Therapy with the oral antidiabetic agent troglitazone (Rezulin) has been associated with cases of severe hepatotoxicity and drug-induced liver failure, which led to the recent withdrawal of the ...product from the U.S. market. While the mechanism of this toxicity remains unknown, it is possible that chemically reactive metabolites of the drug play a causative role. In an effort to address this possibility, this study was undertaken to determine whether troglitazone undergoes metabolism in human liver microsomal preparations to electrophilic intermediates. Following incubation of troglitazone with human liver microsomes and with cDNA-expressed cytochrome P450 isoforms in the presence of glutathione (GSH), a total of five GSH conjugates (M1−M5) were detected and identified tentatively by LC−MS/MS analysis. In two cases (M1 and M5), the structures of the adducts were confirmed by NMR spectroscopy and/or by comparison with an authentic standard prepared by synthesis. The formation of GSH conjugates M1−M5 revealed the operation of two distinct metabolic activation pathways for troglitazone, one of which involves oxidation of the substituted chromane ring system to a reactive o-quinone methide derivative, while the second involves a novel oxidative cleavage of the thiazolidinedione (TZD) ring, potentially generating highly electrophilic α-ketoisocyanate and sulfenic acid intermediates. When troglitazone was administered orally to a rat, samples of bile were found to contain GSH conjugates which reflected the operation of these same metabolic pathways in vivo.
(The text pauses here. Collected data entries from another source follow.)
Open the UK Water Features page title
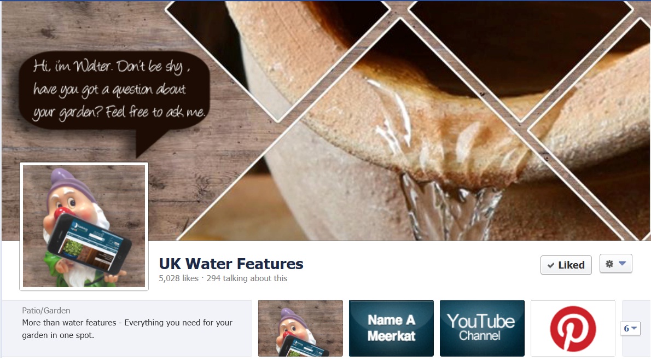This screenshot has width=651, height=361. tap(231, 264)
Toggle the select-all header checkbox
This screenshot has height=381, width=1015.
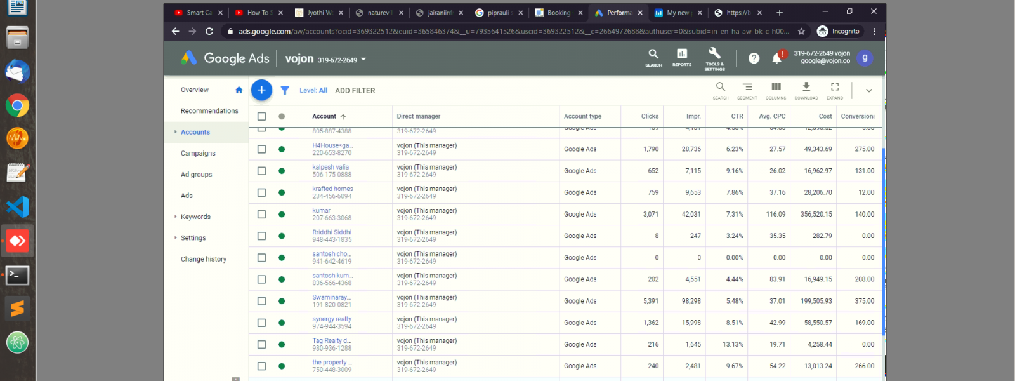coord(261,117)
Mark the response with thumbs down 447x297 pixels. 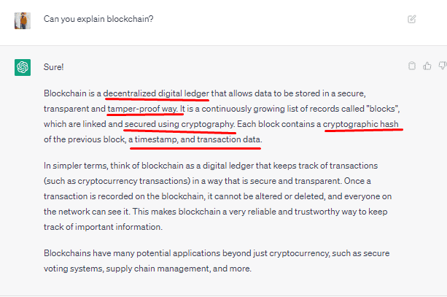pyautogui.click(x=443, y=66)
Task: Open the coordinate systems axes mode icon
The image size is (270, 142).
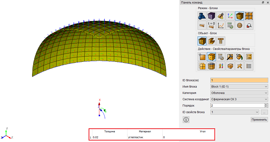Action: click(x=230, y=16)
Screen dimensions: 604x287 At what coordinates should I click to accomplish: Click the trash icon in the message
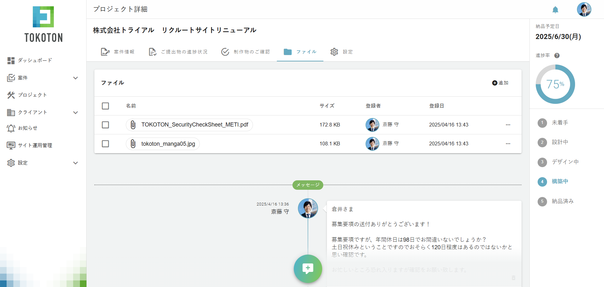(x=513, y=278)
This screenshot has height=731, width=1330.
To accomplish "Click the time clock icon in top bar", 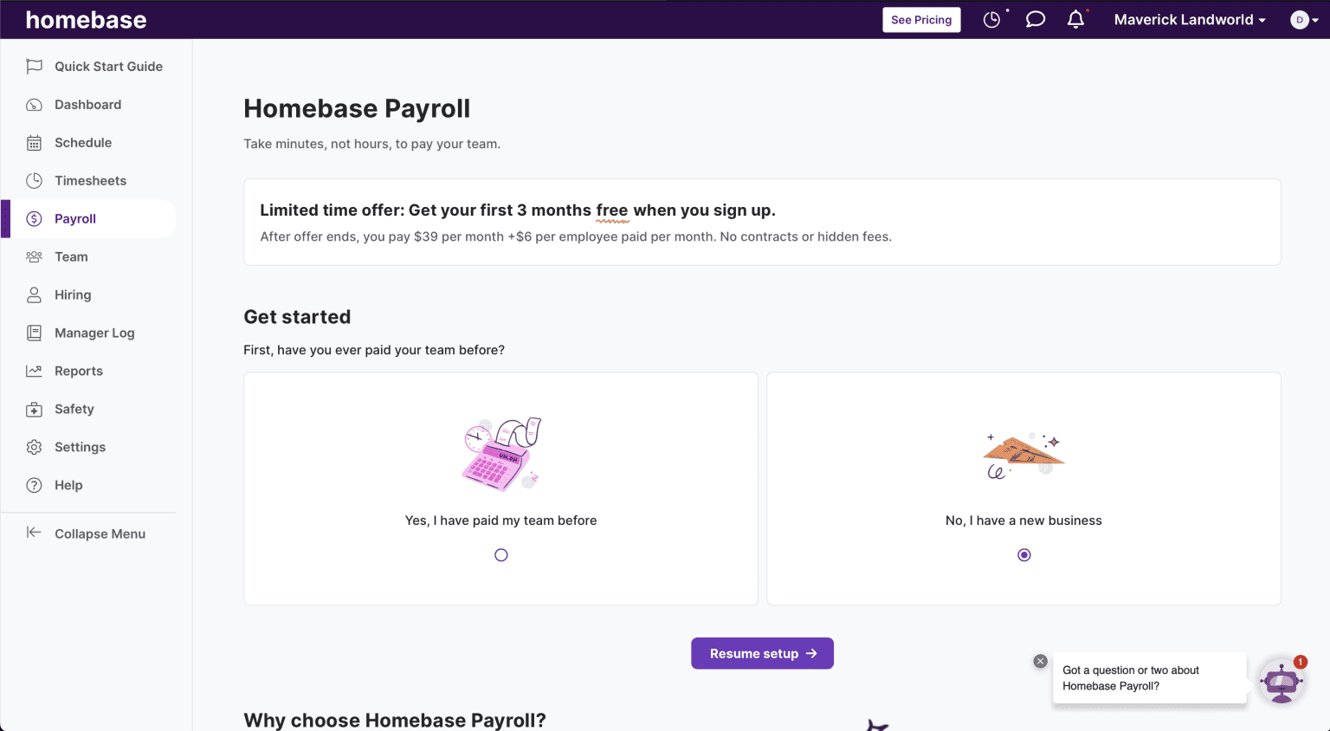I will [x=991, y=18].
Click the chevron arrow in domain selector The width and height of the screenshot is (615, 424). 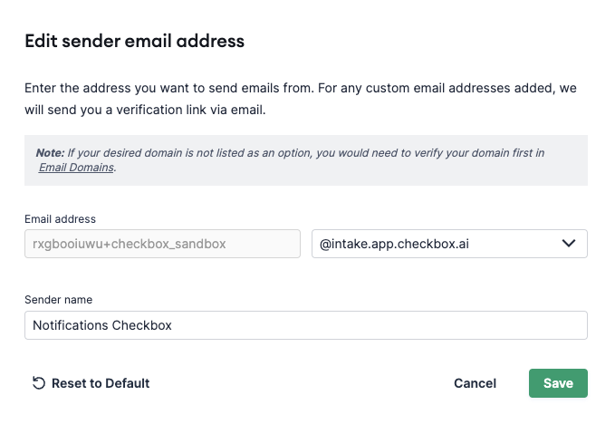[x=568, y=244]
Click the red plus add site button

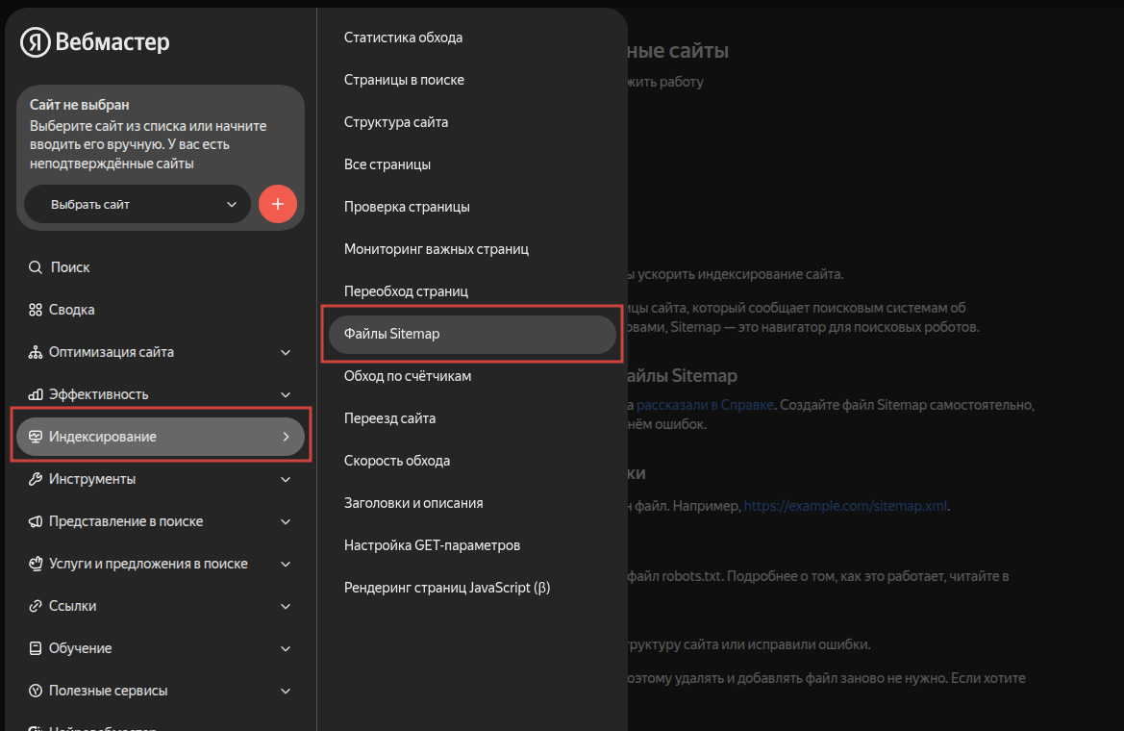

The finding that metabolism of the TZD ring of troglitazone was catalyzed selectively by P450 3A enzymes is significant in light of the recent report that troglitazone is an inducer of this isoform in human hepatocytes. The implications of these results are discussed in the context of the potential for troglitazone to covalently modify hepatic proteins and to cause oxidative stress through redox cycling processes, either of which may play a role in drug-induced liver injury.